Exhibit A Brewing Debuts in Framingham This Summer
Matthew Steinberg has been brewing beer professionally for nearly two decades, and for most of that time, he’s been dreaming up what his own brewery will look like. This summer, it will finally come to fruition: Steinberg is opening Exhibit A Brewing Company in Jack’s Abby’s former brewery in Framingham.
Steinberg left his day job at Amherst’s High Horse brewpub in September, and the plans for Exhibit A have been in the works for a year. He was keeping them under wraps until the Tax and Trade Bureau granted its approval, and a Facebook page popped up earlier this week.
The facility at 81 Morton St. is 12,000 square feet, which is about one-sixth the size of Jack’s Abby’s new brewery, located less than a mile away. But it feels big to Steinberg, he says. He has no intention of creating a brand a big as Jack, Sam, and Eric Hendler have.
“No way this brewery was supposed to brew as much as they were making. They put out world-class beer in a fast growth spurt, and obviously had to move,” Steinberg says.
His plan is to sell most of Exhibit A’s beers at the taproom and via on-site retail; he’s installing a canning line. Plus, he has a focused list of Massachusetts bars and restaurants where he’d like to be on draft.

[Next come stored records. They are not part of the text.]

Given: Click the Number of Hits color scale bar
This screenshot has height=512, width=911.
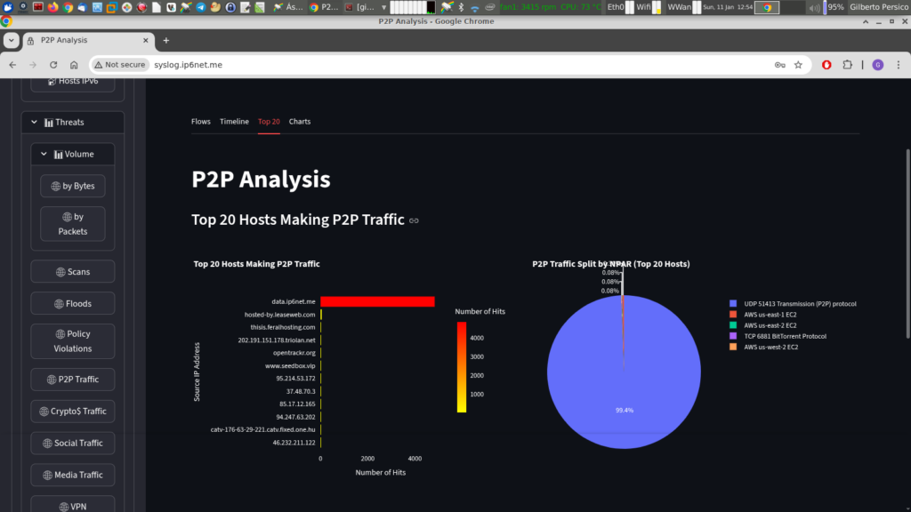Looking at the screenshot, I should [x=462, y=366].

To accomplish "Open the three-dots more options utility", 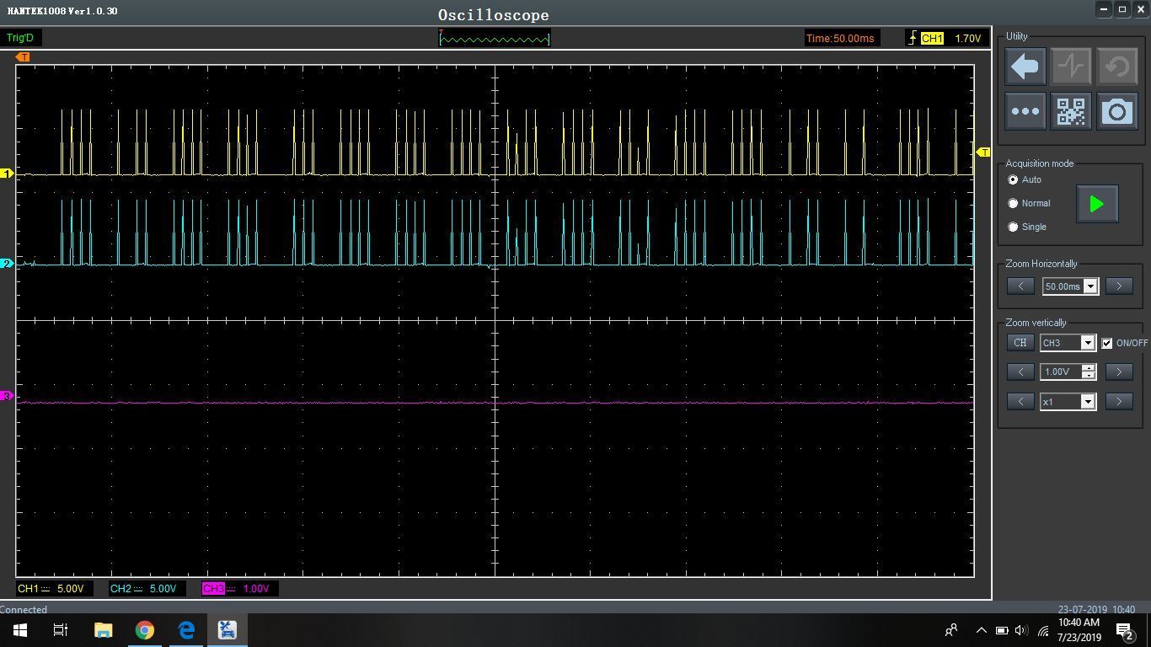I will click(1025, 111).
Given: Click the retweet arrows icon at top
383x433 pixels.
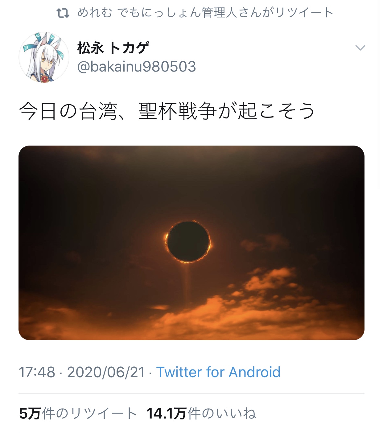Looking at the screenshot, I should (63, 13).
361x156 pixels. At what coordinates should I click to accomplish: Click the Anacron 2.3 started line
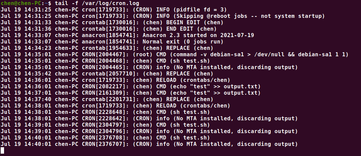click(127, 35)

“What would work for us as a model, and also a quality-of-life working establishment, is to have people come here. My least favorite thing to do is go to the package store and look at beers on the shelf that are out-of-date. All of the things in this equation told me I want to build a brewery that’s not forced to grow,” Steinberg says.

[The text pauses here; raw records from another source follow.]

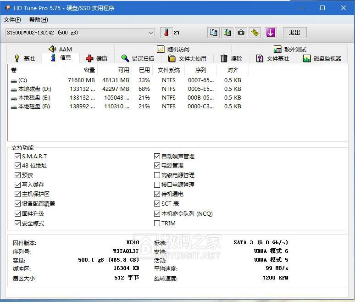Click the temperature thermometer icon
This screenshot has width=355, height=302.
coord(166,33)
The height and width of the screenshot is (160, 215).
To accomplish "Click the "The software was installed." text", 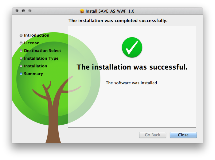I will coord(132,83).
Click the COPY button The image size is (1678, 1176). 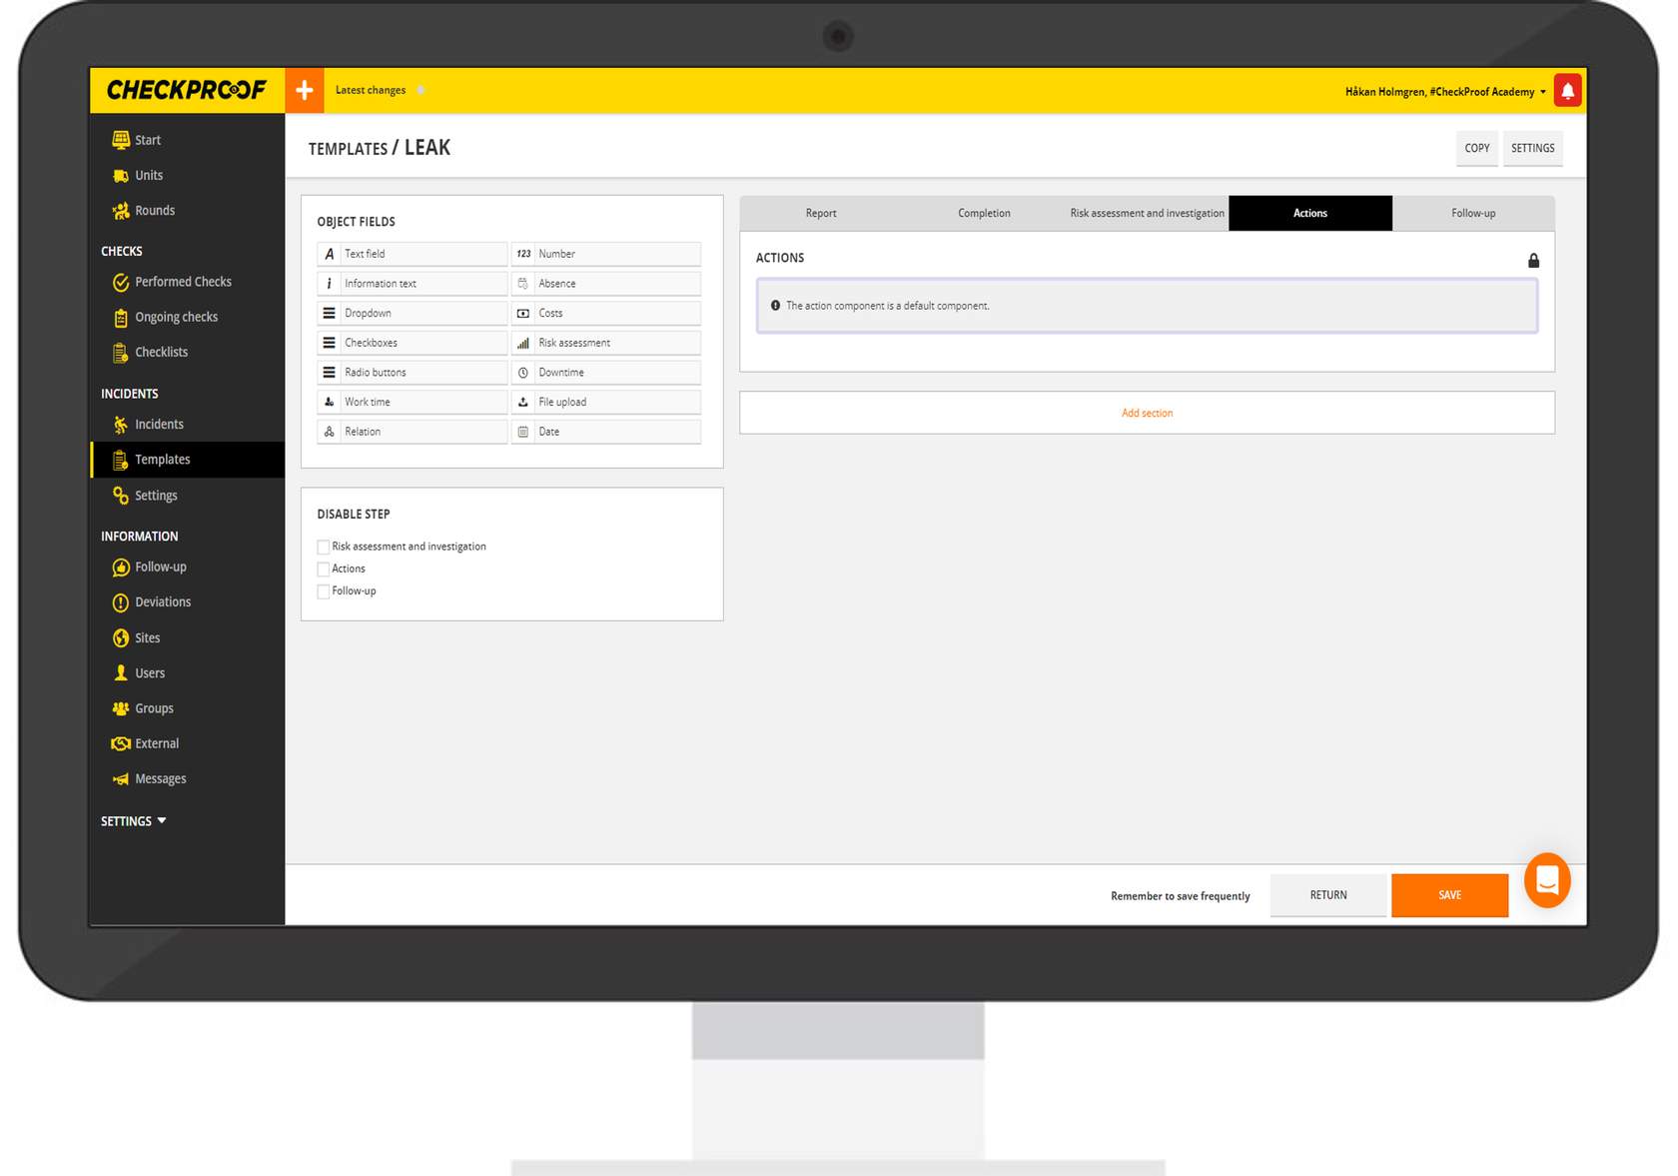[x=1476, y=148]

A small irony is that he left High Horse because he didn’t foresee it growing into anything more than a busy, college town brewpub.

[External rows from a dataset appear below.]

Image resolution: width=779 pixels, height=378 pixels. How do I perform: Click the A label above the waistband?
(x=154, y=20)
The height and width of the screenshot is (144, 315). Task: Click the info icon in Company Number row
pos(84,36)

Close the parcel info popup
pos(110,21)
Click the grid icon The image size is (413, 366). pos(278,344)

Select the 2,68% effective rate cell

“I was focused on High Horse big time for the past three years. I love that place. It just became very clear last year that building a brewery [offsite] was going to be a challenge. Being in the restaurant business makes it hard to save money,” he says. “I was considering my options, when I was called into a meeting [with the person who is now Exhibit A’s silent partner] … about purchasing Jack’s Abby’s old brewery. I didn’t know it was even available.”
But as soon as he heard that it was, everything made perfect sense. “Jack and his brothers built such a reputation and did so much business out of this space,” Steinberg says. “The more people that come to Framingham for beer, the better for [Jack’s Abby]. We’re looking at doing a little, mini version of what Night Shift, [the former location of] Idle Hands, and those guys up there have: five breweries within 10 miles of each other. Why not create something like that in the suburbs?”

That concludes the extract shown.